"""
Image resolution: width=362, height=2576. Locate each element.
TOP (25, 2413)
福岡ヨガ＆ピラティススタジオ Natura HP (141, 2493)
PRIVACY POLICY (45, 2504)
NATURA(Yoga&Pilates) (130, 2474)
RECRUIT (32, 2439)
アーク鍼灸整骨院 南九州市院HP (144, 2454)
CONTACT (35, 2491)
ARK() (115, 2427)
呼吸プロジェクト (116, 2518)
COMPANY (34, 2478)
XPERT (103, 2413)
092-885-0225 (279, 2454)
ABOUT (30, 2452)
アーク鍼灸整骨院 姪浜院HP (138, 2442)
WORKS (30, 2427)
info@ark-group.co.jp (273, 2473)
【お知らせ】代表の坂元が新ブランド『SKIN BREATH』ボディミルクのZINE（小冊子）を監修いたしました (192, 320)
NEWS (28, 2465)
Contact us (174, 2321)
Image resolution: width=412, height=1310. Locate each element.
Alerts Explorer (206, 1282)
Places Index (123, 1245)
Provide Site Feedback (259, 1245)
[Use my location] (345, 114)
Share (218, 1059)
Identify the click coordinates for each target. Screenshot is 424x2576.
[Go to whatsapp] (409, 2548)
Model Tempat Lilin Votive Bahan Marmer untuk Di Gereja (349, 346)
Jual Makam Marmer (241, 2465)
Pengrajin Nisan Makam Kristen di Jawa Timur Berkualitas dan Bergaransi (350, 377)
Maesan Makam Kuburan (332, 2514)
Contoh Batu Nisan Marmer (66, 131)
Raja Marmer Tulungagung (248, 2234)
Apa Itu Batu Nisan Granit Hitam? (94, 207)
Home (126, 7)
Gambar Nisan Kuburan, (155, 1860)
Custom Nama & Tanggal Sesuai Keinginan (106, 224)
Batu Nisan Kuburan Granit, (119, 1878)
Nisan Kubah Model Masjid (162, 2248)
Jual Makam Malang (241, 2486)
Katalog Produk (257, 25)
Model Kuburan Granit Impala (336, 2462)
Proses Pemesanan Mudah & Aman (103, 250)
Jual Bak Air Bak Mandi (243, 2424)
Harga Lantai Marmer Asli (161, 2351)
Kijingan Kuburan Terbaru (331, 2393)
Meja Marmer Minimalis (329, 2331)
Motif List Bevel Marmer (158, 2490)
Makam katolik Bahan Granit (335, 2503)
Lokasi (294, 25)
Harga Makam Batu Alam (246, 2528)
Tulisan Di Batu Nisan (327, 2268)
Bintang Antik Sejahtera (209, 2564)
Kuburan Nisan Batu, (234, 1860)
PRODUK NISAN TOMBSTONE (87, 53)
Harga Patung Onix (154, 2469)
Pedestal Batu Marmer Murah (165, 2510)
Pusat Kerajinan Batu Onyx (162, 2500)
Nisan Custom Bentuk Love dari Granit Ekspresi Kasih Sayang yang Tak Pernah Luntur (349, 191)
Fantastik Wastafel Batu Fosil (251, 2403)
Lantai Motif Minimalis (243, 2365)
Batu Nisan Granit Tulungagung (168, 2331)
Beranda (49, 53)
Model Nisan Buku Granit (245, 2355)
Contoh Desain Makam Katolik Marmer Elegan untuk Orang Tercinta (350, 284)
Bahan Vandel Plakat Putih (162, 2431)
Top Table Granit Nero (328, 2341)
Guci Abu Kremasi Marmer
"""
REQUIRED WORK
Search the listing above for the lines with "アーク鍼灸整骨院 姪浜院HP (138, 2442)" and "Custom Nama &", then output those lines and all lines between them exactly.

EXPECTED OUTPUT
アーク鍼灸整骨院 姪浜院HP (138, 2442)
WORKS (30, 2427)
info@ark-group.co.jp (273, 2473)
【お知らせ】代表の坂元が新ブランド『SKIN BREATH』ボディミルクのZINE（小冊子）を監修いたしました (192, 320)
NEWS (28, 2465)
Contact us (174, 2321)
Image resolution: width=412, height=1310. Locate each element.
Alerts Explorer (206, 1282)
Places Index (123, 1245)
Provide Site Feedback (259, 1245)
[Use my location] (345, 114)
Share (218, 1059)
Identify the click coordinates for each target. Screenshot is 424x2576.
[Go to whatsapp] (409, 2548)
Model Tempat Lilin Votive Bahan Marmer untuk Di Gereja (349, 346)
Jual Makam Marmer (241, 2465)
Pengrajin Nisan Makam Kristen di Jawa Timur Berkualitas dan Bergaransi (350, 377)
Maesan Makam Kuburan (332, 2514)
Contoh Batu Nisan Marmer (66, 131)
Raja Marmer Tulungagung (248, 2234)
Apa Itu Batu Nisan Granit Hitam? (94, 207)
Home (126, 7)
Gambar Nisan Kuburan, (155, 1860)
Custom Nama & Tanggal Sesuai Keinginan (106, 224)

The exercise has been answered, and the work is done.